*What you need to do*. What you produce should be the lines from the line containing "Click the Delivery step number 3 circle" through the last line below, both ends included, reproduced exactly and without pictures.

*Input records*.
--- START ---

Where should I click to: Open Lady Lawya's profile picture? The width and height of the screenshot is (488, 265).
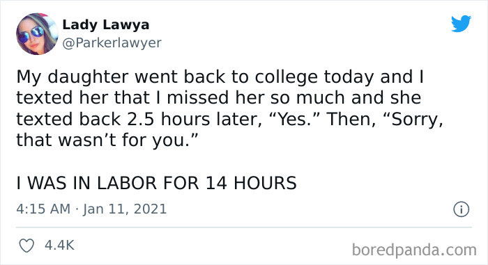coord(37,34)
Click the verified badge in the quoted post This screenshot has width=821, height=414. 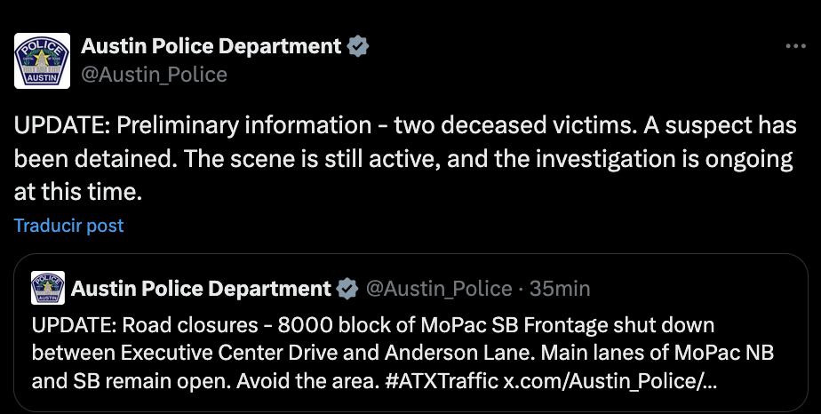[x=347, y=289]
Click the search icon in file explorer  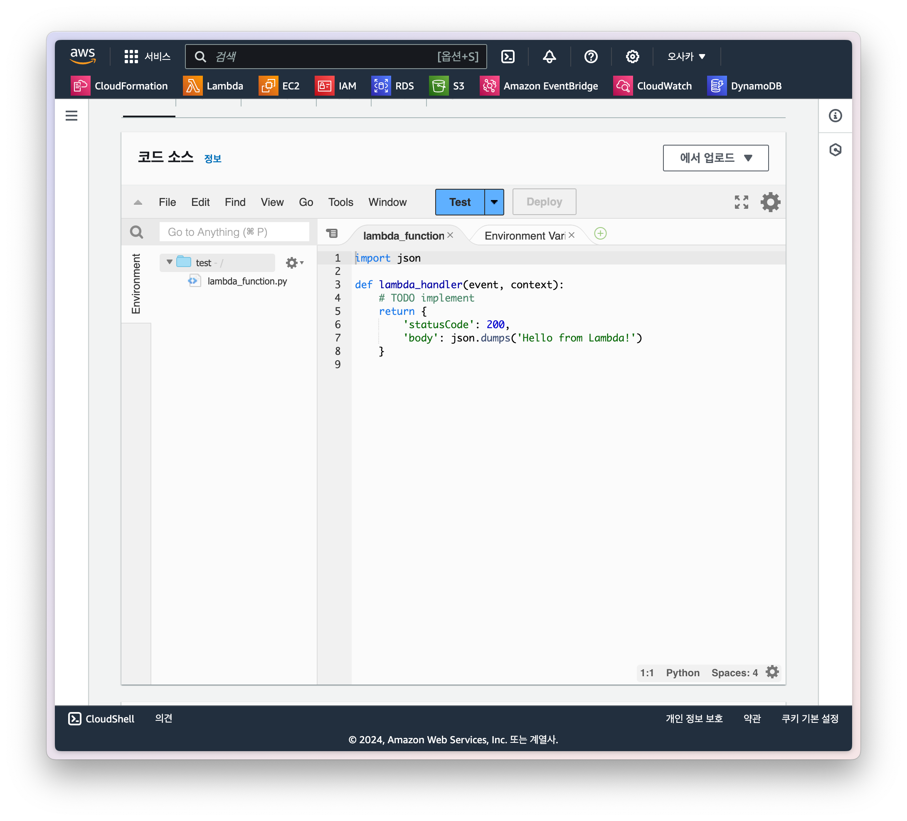pyautogui.click(x=136, y=232)
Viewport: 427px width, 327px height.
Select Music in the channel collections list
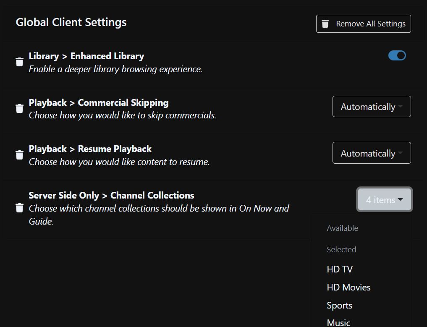338,322
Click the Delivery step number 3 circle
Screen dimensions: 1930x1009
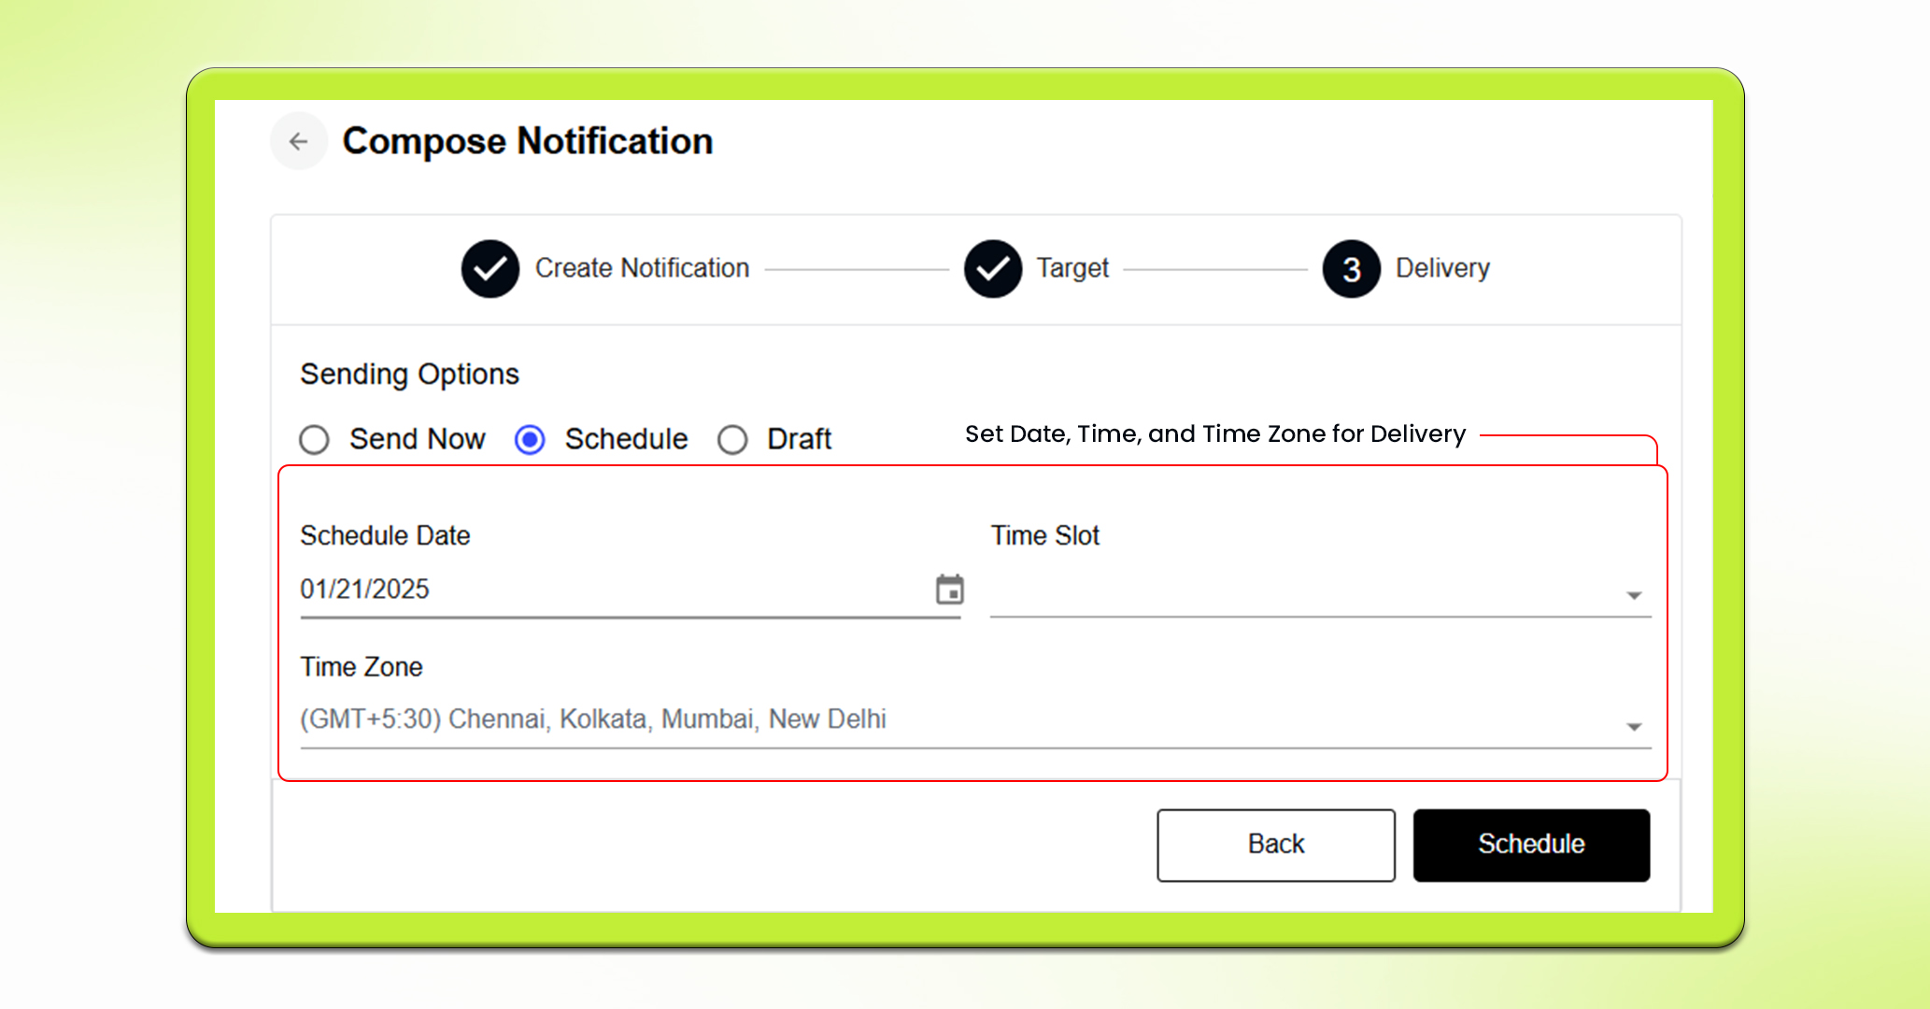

--- END ---

*Solution for this exercise*.
Click the Delivery step number 3 circle
Screen dimensions: 1930x1009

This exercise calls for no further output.